Statistical analysis
The data were analyzed by using SPSS for Windows (version 13.0, SPSS, Chicago, Ill). The level of significance was set at P <0.05. To evaluate the distance measurements in the T1, T2, and T3 periods and compare them between groups, the Kruskal-Wallis test was used. To assess the differences in each group over the various periods, the Friedman and Wilcoxon tests were used.
To evaluate relapse after the retention period (T3-T4), the Kruskal-Wallis test and the Mann-Whitney U test were used.
Histologic and immunohistochemical measurements (T3) were evaluated with the Kruskal-Wallis and Mann-Whitney U tests.
Results
Placement of the expansion springs and retention appliances caused temporary reductions in body weight (–5%). Suture separation was successfully achieved with the expansion spring.
There were significant differences between the different time points (T1, T2, T3) on the CT measurements in all groups ( P <0.05) for the expansion amounts in the groups. In addition, there were significant differences in the distances between the T1-T2 and T1-T3 periods ( P <0.05). However, there was no significant change between T2 and T3 ( P >0.05). Table II shows the average measurement and standard deviations at T1, T2, and T3.
There were no significant differences between the groups in the CT measurements at T1. There were no significant differences in the amount of expansion (T1-T2) between the groups. Furthermore, the amount of expansion was maintained after the retention period in all groups (T2-T3) ( Table III ).

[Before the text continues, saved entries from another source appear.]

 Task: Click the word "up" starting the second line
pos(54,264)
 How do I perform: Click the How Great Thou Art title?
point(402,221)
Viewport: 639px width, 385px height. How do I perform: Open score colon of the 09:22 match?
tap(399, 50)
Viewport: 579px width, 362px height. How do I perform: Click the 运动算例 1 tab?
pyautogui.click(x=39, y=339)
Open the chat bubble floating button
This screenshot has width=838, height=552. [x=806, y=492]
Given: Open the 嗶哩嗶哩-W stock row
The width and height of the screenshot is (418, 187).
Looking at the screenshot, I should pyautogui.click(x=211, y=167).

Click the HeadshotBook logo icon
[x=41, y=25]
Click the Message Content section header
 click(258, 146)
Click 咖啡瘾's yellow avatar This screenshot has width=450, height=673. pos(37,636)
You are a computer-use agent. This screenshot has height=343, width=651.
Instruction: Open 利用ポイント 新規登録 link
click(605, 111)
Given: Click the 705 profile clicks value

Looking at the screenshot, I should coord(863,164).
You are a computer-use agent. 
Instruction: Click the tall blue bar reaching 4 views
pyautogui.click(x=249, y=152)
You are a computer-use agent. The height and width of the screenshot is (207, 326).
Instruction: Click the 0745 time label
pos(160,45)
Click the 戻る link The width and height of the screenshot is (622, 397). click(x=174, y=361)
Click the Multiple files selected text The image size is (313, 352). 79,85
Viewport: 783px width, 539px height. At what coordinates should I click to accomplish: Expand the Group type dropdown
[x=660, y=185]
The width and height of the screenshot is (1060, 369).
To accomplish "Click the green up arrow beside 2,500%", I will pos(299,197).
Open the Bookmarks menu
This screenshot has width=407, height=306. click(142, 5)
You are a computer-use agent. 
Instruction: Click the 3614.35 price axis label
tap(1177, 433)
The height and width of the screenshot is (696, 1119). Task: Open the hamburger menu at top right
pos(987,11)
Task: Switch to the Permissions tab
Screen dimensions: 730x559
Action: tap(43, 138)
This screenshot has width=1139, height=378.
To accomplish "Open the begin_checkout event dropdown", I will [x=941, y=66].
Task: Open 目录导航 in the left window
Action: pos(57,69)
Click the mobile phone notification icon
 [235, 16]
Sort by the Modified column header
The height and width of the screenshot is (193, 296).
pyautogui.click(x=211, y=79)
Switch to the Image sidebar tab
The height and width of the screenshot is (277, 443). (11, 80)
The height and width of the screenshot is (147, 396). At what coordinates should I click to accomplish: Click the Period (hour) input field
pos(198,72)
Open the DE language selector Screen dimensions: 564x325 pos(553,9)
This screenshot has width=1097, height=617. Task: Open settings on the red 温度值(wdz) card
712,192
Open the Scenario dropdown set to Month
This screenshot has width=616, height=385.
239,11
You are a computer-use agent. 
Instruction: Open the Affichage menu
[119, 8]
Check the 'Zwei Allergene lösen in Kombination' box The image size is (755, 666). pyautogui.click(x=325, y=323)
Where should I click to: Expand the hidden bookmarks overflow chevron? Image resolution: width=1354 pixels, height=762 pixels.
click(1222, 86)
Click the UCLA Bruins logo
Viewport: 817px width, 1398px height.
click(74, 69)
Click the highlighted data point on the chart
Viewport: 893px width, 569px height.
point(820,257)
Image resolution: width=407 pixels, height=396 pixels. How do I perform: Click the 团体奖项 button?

There were significant differences when the relapse percentages between the groups ( P <0.05) were compared. The differences in relapse amounts were significant between groups 1 and 2, groups 1 and 3, and groups 2 and 3 ( Table III ). The smallest relapse percentage was observed in group 3.
The histologic and immunohistochemical appearances of all groups are shown in Figures 4 through 8 .
In the examination of the sagittal suture samples stained with hematoxylin and eosin from group 1 (7-day expansion and 14-day retention) under the light microscope, it was observed that (++/+++) active osteoblasts were localized along the suture and the width of the blood vessels ( Fig 4 ). In this group, moderate (++) osteocalcin and osteonectin immunoreactivities were observed in osteoblasts, and moderate/strong (++/+++) immunoreactivities were observed in the suture connective tissues ( Figs 5 and 6 ). In this group, moderate (++) to moderate/strong (++/+++) VEGF and TGF-β immunoreactivities were observed in active osteoblasts and suture connectives tissue by using an indirect immunohistochemistry method ( Figs 7 and 8 ).
In the examination of the sagittal suture samples stained with hematoxylin and eosin from group 2 (7-day expansion and 7-day retention) under the light microscope, it was observed that (++) active osteoblasts were localized along the suture and the moderate-width blood vessels ( Fig 4 ). In this group, minimal/moderate (+/++) osteocalcin and osteonectin immunoreactivities were observed in osteoblasts, and moderate (++) immunoreactivities were observed in the suture connective tissues by using an indirect immunohistochemistry method ( Figs 5 and 6 ). In this group, moderate (++) VEGF and TGF-β immunoreactivities were observed in active osteoblasts and suture connective tissues ( Figs 7 and 8 ).
In the examination of the sagittal suture samples stained with hematoxylin and eosin from group 3 (7-day expansion, ZA, and 7-day retention) under the light microscope, it was observed that (+++) active osteoblasts were localized along the suture and the width of the blood vessels ( Fig 4 ). In this group, strong (+++) osteocalcin and osteonectin immunoreactivities were observed in osteoblasts, and minimal/moderate (+/++) immunoreactivities were observed in suture connective tissues by using an indirect immunohistochemistry method ( Figs 5 and 6 ). In this group, strong (+++) VEGF and TGF-β immunoreactivities were observed in active osteblasts and suture connective tissues ( Figs 7 and 8 ).
When scores of staining intensity were compared, a statistically significant increase was found in group 3 compared with groups 2 and 1 ( Table IV ).